RECORD EXTRACTS:
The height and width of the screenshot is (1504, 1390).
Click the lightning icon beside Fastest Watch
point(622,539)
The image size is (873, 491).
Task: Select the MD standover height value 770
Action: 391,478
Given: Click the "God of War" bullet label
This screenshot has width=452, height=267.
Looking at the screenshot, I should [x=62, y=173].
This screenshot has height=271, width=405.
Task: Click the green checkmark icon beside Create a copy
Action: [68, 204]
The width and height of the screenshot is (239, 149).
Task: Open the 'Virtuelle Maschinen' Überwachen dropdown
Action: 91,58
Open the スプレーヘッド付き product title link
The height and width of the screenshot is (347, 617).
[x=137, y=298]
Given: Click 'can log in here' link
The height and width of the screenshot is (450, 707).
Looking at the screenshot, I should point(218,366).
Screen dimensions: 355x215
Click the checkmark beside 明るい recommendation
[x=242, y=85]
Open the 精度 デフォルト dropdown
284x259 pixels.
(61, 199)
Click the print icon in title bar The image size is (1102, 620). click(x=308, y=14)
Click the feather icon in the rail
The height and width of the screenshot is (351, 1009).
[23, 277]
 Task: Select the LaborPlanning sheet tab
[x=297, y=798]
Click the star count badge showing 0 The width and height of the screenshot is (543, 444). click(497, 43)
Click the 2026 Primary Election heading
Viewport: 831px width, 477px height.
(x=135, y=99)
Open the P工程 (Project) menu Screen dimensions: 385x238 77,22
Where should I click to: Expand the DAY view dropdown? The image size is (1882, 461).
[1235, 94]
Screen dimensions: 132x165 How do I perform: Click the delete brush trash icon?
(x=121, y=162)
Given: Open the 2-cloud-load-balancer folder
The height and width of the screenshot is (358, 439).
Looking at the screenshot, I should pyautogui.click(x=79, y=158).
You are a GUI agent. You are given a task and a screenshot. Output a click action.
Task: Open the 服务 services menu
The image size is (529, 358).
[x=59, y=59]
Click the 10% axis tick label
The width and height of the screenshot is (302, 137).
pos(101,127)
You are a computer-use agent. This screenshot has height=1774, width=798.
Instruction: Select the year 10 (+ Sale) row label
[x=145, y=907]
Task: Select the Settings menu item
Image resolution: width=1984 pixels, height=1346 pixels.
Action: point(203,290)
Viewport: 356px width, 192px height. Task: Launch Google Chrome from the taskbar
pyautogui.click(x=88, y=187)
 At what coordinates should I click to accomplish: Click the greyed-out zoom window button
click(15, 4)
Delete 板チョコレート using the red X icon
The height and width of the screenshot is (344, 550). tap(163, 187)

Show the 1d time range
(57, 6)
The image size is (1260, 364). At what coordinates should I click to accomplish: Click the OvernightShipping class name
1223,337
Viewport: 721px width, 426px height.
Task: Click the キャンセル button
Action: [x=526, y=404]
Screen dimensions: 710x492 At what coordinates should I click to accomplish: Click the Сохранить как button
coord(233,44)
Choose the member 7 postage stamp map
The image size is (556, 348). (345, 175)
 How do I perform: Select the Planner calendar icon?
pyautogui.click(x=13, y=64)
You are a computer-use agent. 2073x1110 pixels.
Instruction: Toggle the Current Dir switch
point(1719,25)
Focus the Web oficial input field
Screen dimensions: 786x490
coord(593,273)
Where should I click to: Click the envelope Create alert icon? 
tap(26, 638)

WHAT THIS TASK INVOLVES:
Convert these lines into a numbered list covering all the records, and skip any blank lines.

THE SOLUTION:
1. The height and width of the screenshot is (1504, 1390).
2. Click the lightning icon beside Fastest Watch
3. point(622,539)
4. The image size is (873, 491).
5. Task: Select the MD standover height value 770
6. Action: 391,478
7. Given: Click the "God of War" bullet label
8. This screenshot has width=452, height=267.
9. Looking at the screenshot, I should [x=62, y=173].
10. This screenshot has height=271, width=405.
11. Task: Click the green checkmark icon beside Create a copy
12. Action: [68, 204]
13. The width and height of the screenshot is (239, 149).
14. Task: Open the 'Virtuelle Maschinen' Überwachen dropdown
15. Action: 91,58
16. Open the スプレーヘッド付き product title link
17. The height and width of the screenshot is (347, 617).
18. [x=137, y=298]
19. Given: Click 'can log in here' link
20. The height and width of the screenshot is (450, 707).
21. Looking at the screenshot, I should point(218,366).
22. Screen dimensions: 355x215
23. Click the checkmark beside 明るい recommendation
24. [x=242, y=85]
25. Open the 精度 デフォルト dropdown
26. 284x259 pixels.
27. (61, 199)
28. Click the print icon in title bar The image size is (1102, 620). click(x=308, y=14)
29. Click the feather icon in the rail
30. The height and width of the screenshot is (351, 1009).
31. [23, 277]
32.  Task: Select the LaborPlanning sheet tab
33. [x=297, y=798]
34. Click the star count badge showing 0 The width and height of the screenshot is (543, 444). click(497, 43)
35. Click the 2026 Primary Election heading
36. Viewport: 831px width, 477px height.
37. (x=135, y=99)
38. Open the P工程 (Project) menu Screen dimensions: 385x238 77,22
39. Where should I click to: Expand the DAY view dropdown? The image size is (1882, 461).
40. [1235, 94]
41. Screen dimensions: 132x165 How do I perform: Click the delete brush trash icon?
42. (x=121, y=162)
43. Given: Open the 2-cloud-load-balancer folder
44. The height and width of the screenshot is (358, 439).
45. Looking at the screenshot, I should pyautogui.click(x=79, y=158).
46. You are a GUI agent. You are given a task and a screenshot. Output a click action.
47. Task: Open the 服务 services menu
48. The image size is (529, 358).
49. [x=59, y=59]
50. Click the 10% axis tick label
51. The width and height of the screenshot is (302, 137).
52. pos(101,127)
53. You are a computer-use agent. This screenshot has height=1774, width=798.
54. Instruction: Select the year 10 (+ Sale) row label
55. [x=145, y=907]
56. Task: Select the Settings menu item
57. Image resolution: width=1984 pixels, height=1346 pixels.
58. Action: point(203,290)
59. Viewport: 356px width, 192px height. Task: Launch Google Chrome from the taskbar
60. pyautogui.click(x=88, y=187)
61.  At what coordinates should I click to accomplish: Click the greyed-out zoom window button
62. click(15, 4)
63. Delete 板チョコレート using the red X icon
64. The height and width of the screenshot is (344, 550). tap(163, 187)
65. Show the 1d time range
66. (57, 6)
67. The image size is (1260, 364). At what coordinates should I click to accomplish: Click the OvernightShipping class name
68. 1223,337
69. Viewport: 721px width, 426px height.
70. Task: Click the キャンセル button
71. Action: [x=526, y=404]
72. Screen dimensions: 710x492 At what coordinates should I click to accomplish: Click the Сохранить как button
73. coord(233,44)
74. Choose the member 7 postage stamp map
75. The image size is (556, 348). (345, 175)
76.  How do I perform: Select the Planner calendar icon?
77. pyautogui.click(x=13, y=64)
78. You are a computer-use agent. 2073x1110 pixels.
79. Instruction: Toggle the Current Dir switch
80. point(1719,25)
81. Focus the Web oficial input field
82. Screen dimensions: 786x490
83. coord(593,273)
84. Where should I click to: Click the envelope Create alert icon? 
85. tap(26, 638)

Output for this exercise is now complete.